▶ GIVEN PASSAGE
+++++

CNV frequency annotation¶
Several factors complicate the assessment of allele frequencies for copy number variants:
- The breakpoints of CNV calls based on sequence coverage are imprecise, and therefore the same variant can have different breakpoint coordinates in different individuals.
- Large CNVs can be reported as several separate calls (i.e., fragmented calls). This is often due to a copy number change within the region of a large CNV, for example, due to a smaller nested CNV or a complex structural rearrangement.
- Distinguishing between different combinations of alleles that can give rise to the same copy number is challenging. For example, a copy number of 3 could be the result of a tandem duplication with 2 copies on one allele and a single copy on the other allele, or a tandem duplication with 3 copies on one allele and a deletion on the other allele, or two single copy alleles with an additional copy elsewhere in the genome.
- The accuracy of exact copy number inference for gains with more than 3 copies is not known.
Due to these issues, there is no single perfect method to calculate allele frequencies for CNVs. Therefore, we present two calculations through alternative strategies. CNV frequencies were calculated using 5,415 germline samples from unrelated individuals (participants in the Cancer program of the 100,000 Genomes Project and the COVID-19 research project)
Reciprocal overlap¶
In this method, CNV calls from the 5,415 reference samples are compared individually to CNVs in the sample as shown in a figure below, using an 80% reciprocal overlap threshold. A limitation of this method is that the frequency may be inaccurate in the event of CNV fragmentation, i.e., fragmented calls can inappropriately appear to be rare.
Frequency track – area under the curve method¶
In this method, CNV calls from the 5,415 reference samples are combined. Each base in each of the sampled genomes is annotated with the number of chromosomes for which there is an overlapping CNV. Then the area under the curve for each CNV detected in any patient is calculated, considering both the number of bases and the number of chromosomes in which a CNV is found in the reference dataset. The frequency is then weighted by the maximum possible area (i.e., an allele frequency of 1 is equivalent to all reference samples having a CNV covering all bases of the patient CNV).
An advantage of this method is that it is robust to CNV fragmentation. A limitation is that we do not know whether the underlying frequency track frequency distribution results from calls of similar size to that detected in the patient, or smaller overlapping CNVs detected in different individuals. If a CNV overlaps two high-frequency regions (e.g., at each end) separated by a low-frequency region, the overall area under the curve for the region may not be representative of the individual regions, and in particular the contribution of high-frequency regions could mask the existence of the low-frequency region.
Differences in LOSS and GAIN calculations¶
For LOSS variants, allele frequencies are calculated and reported. For GAIN variants, due to difficulties in determining the exact copy number and defining the alleles in all individuals, the proportion of individuals with any GAIN call is calculated and reported, not taking copy number into account.

+++++

▶ GIVEN DATA
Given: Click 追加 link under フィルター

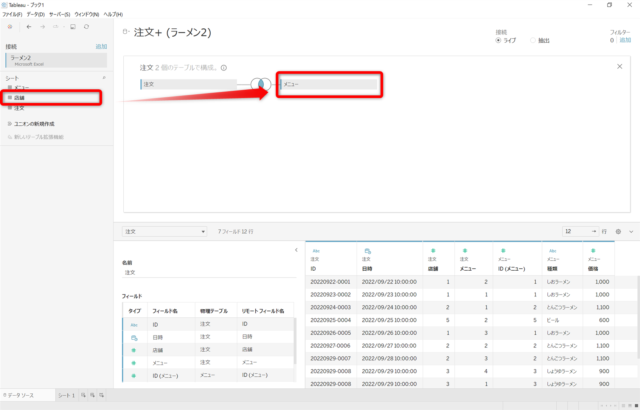Looking at the screenshot, I should point(625,40).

+++++

▶ EXERCISE DETAILS
Please duplicate everything in the CNV frequency annotation text from "Due to these" down to "COVID-19 research project)", word for word.

▶ OUTPUT BELOW
Due to these issues, there is no single perfect method to calculate allele frequencies for CNVs. Therefore, we present two calculations through alternative strategies. CNV frequencies were calculated using 5,415 germline samples from unrelated individuals (participants in the Cancer program of the 100,000 Genomes Project and the COVID-19 research project)